I’ve heard that for many years. But I can be angry maybe once or twice in a year. And when I do get angry, I get very angry (laughs). That comes when I see people not trying hard. As long as you try, put in your best effort, and play the game with passion, I never get angry even if you make a mistake.
So do you also get upset?
When I see someone being lazy, or not following the plan, or not caring for it, that upsets me. But it’s something that also comes with age. My temperament used to go up and down when I was younger, but with age, I’ve mellowed down a lot. Sometimes even the players ask me, ‘Thomas, you need to yell at us more’. I ask them, ‘Why?’
Really?
They say, ‘Yeah, we need to wake up sometimes, you need to yell at us’. That’s when I ask them, ‘What do you like to hear most, encouragement, or yelling?’
If you’re a coach that yells at the players every match at half-time, then over a period of time, the players also get sensitised to that and it stops having the desired effect. But if you do it on occasions when it is required, then it hits them when you do it. Do it only if you have a very good reason to be angry, otherwise don’t do it. That’s my opinion.
How have you developed this mind set over the years?
I was at the Police Academy back in my younger days, and some of my friends used to tell me, ‘Thomas, you’re too kind to be a police officer’. But I’d tell them that if someone should be kind, it should be a police officer. Your role is to help other people.
The first seven years when I played football, we were semi-professionals. We were police officers, firefighters, someone would be driving an ambulance, and so on. You had to have an education and a job because the money you’d earn from football was not enough. You could live on it, but it was on the edge.
How has being a police officer changed your perspective?
I used to go around in my patrol car, and that gave me a different perspective in life. It taught me things that are important in life, and things that are not.
Can you elaborate?
Is a bad pass more important than going to a place and taking care of people that are suffering, or going to prevent a suicide? So I learnt to better value the more important things in life. Sometimes, when I started coaching, I could go patrolling the whole night, maybe solve some really bad family issue, to just put on the jersey and head to the football pitch in the morning. When you see what you see on such nights, you can’t come back and start yelling at people for missing a pass, because you get another feeling of what things are important in life.

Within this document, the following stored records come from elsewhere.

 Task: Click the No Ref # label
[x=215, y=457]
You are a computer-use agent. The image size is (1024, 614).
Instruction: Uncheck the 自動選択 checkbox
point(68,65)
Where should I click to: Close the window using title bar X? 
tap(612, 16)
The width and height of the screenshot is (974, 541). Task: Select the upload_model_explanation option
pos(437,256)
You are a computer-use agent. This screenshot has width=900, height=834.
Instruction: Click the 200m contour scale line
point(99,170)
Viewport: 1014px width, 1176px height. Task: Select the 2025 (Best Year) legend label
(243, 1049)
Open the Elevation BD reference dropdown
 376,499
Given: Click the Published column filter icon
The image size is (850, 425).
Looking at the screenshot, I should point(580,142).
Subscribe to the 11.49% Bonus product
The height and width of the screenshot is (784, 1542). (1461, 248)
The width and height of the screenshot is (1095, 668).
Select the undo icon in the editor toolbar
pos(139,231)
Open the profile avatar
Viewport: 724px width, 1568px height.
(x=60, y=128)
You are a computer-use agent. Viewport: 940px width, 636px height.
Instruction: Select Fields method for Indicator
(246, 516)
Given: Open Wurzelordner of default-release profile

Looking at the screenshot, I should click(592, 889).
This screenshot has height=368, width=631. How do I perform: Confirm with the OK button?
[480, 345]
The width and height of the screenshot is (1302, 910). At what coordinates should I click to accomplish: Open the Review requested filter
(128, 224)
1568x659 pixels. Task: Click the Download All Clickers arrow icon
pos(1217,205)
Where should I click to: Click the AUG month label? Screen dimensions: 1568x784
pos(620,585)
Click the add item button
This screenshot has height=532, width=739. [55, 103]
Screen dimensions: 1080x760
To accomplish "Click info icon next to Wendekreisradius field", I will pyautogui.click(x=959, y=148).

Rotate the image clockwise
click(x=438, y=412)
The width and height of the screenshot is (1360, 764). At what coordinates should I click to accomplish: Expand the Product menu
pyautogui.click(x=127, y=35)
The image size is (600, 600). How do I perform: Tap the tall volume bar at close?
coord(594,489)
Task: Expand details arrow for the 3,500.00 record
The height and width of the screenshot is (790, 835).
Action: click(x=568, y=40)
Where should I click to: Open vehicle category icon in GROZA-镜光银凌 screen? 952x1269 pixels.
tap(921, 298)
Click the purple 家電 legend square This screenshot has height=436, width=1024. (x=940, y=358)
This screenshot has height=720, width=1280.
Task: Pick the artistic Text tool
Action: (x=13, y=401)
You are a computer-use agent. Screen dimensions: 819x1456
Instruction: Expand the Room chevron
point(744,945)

I’ve also done my fair share of surveillance, so I’ve had to deal with some of the worst criminals in Sweden, and that changes your perspective in life. You realise things that are really important, and things that are not.
There are a couple of police officers in the Indian Women’s Team as well. Do you connect with them at a different level?
I’ve had a number of girls who trained under me in both Sweden and in this team (India), who are policewomen. I’ve had talks with most of them, and they’re all good human beings. It’s good that this is the case, because as a police officer, you need to help other people, first and foremost. So you need to be a good human being.